TUGAS YANG DIKERJAKAN: Bisakah Anda mengutip ulang seluruh teks tentang kode etik jurnalistik di bawah ini, kata demi kata dan tanpa perubahan apa pun?

TEKS YANG DIBERIKAN:

····················

Bagian kode etik jurnalistik mana yang terlanggar? Bagian yang mengenai tatacara yang benar dalam memperoleh informasi dari sumber berita. Dan keharusan untuk selalu meneliti kebenaran informasi. Dalam penjelasannya, redaksi juga mengemukakan pemberitahuan bahwa wartawan yang menulis laporan tak sempurna itu akan diberi sanksi internal dan sekaligus diberi bimbingan agar jadi wartawan yang baik.

DENGAN apa yang sudah dilakukan itu, Pantau telah memenuhi kode etik jurnalistik, bagian yang mengharuskan wartawan Indonesia segera meralat kekeliruan dalam pemberitaan serta keharusan melayani hak jawab. Dengan demikian Pantau tidak “habis” karena pukulan akibat kesalahan yang terjadi. Malahan, walau harus dicegah peristiwa yang sama jangan sampai terulang lagi. Banyak pelajaran dapat diperoleh dari kasus ini.

Pertama, melaksanakan kode etik jurnalistik tak cukup hanya dalam pembuatan berita atau tulisan. Tapi sekaligus menjadikannya panduan prilaku sebagai wartawan. Ketentuan “tidak boleh meminta/menerima apa pun dari sumber” jika dilanggar, tak otomatis akan melahirkan berita atau tulisan yang bias. Tidak selalu serta merta menghasilkan tulisan yang dicocok-cocokkan dengan keinginan sumber. Tapi, apalagi kalau pemberian itu sudah ditetapkan seperti gaji bulanan, mental si jurnalis akan terbentuk untuk tak bisa obyektif lagi, melainkan berpihak pada kepentingan pemberi nafkah tambahan. Itu sebabnya ada kredo, seorang wartawan tidak boleh menerima kemudahan dari sumber-sumbernya, apalagi uang.

····················

DATA TERCATAT:
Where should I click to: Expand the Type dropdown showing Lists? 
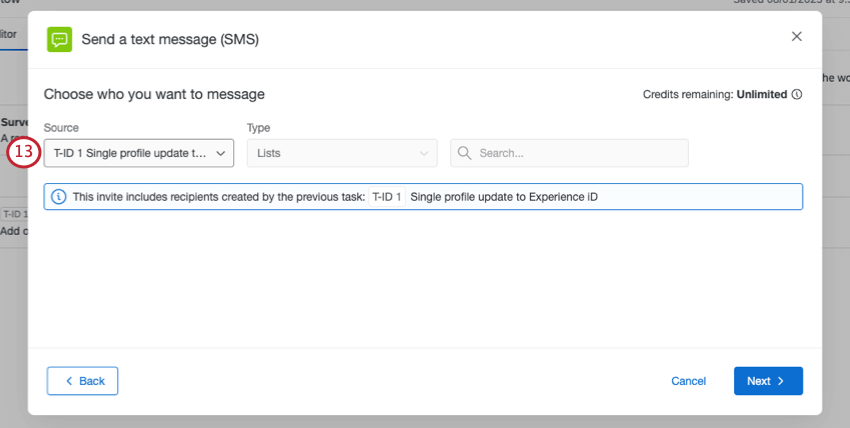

····················

JAWABAN TERTULIS:
Bagian kode etik jurnalistik mana yang terlanggar? Bagian yang mengenai tatacara yang benar dalam memperoleh informasi dari sumber berita. Dan keharusan untuk selalu meneliti kebenaran informasi. Dalam penjelasannya, redaksi juga mengemukakan pemberitahuan bahwa wartawan yang menulis laporan tak sempurna itu akan diberi sanksi internal dan sekaligus diberi bimbingan agar jadi wartawan yang baik.

DENGAN apa yang sudah dilakukan itu, Pantau telah memenuhi kode etik jurnalistik, bagian yang mengharuskan wartawan Indonesia segera meralat kekeliruan dalam pemberitaan serta keharusan melayani hak jawab. Dengan demikian Pantau tidak “habis” karena pukulan akibat kesalahan yang terjadi. Malahan, walau harus dicegah peristiwa yang sama jangan sampai terulang lagi. Banyak pelajaran dapat diperoleh dari kasus ini.

Pertama, melaksanakan kode etik jurnalistik tak cukup hanya dalam pembuatan berita atau tulisan. Tapi sekaligus menjadikannya panduan prilaku sebagai wartawan. Ketentuan “tidak boleh meminta/menerima apa pun dari sumber” jika dilanggar, tak otomatis akan melahirkan berita atau tulisan yang bias. Tidak selalu serta merta menghasilkan tulisan yang dicocok-cocokkan dengan keinginan sumber. Tapi, apalagi kalau pemberian itu sudah ditetapkan seperti gaji bulanan, mental si jurnalis akan terbentuk untuk tak bisa obyektif lagi, melainkan berpihak pada kepentingan pemberi nafkah tambahan. Itu sebabnya ada kredo, seorang wartawan tidak boleh menerima kemudahan dari sumber-sumbernya, apalagi uang.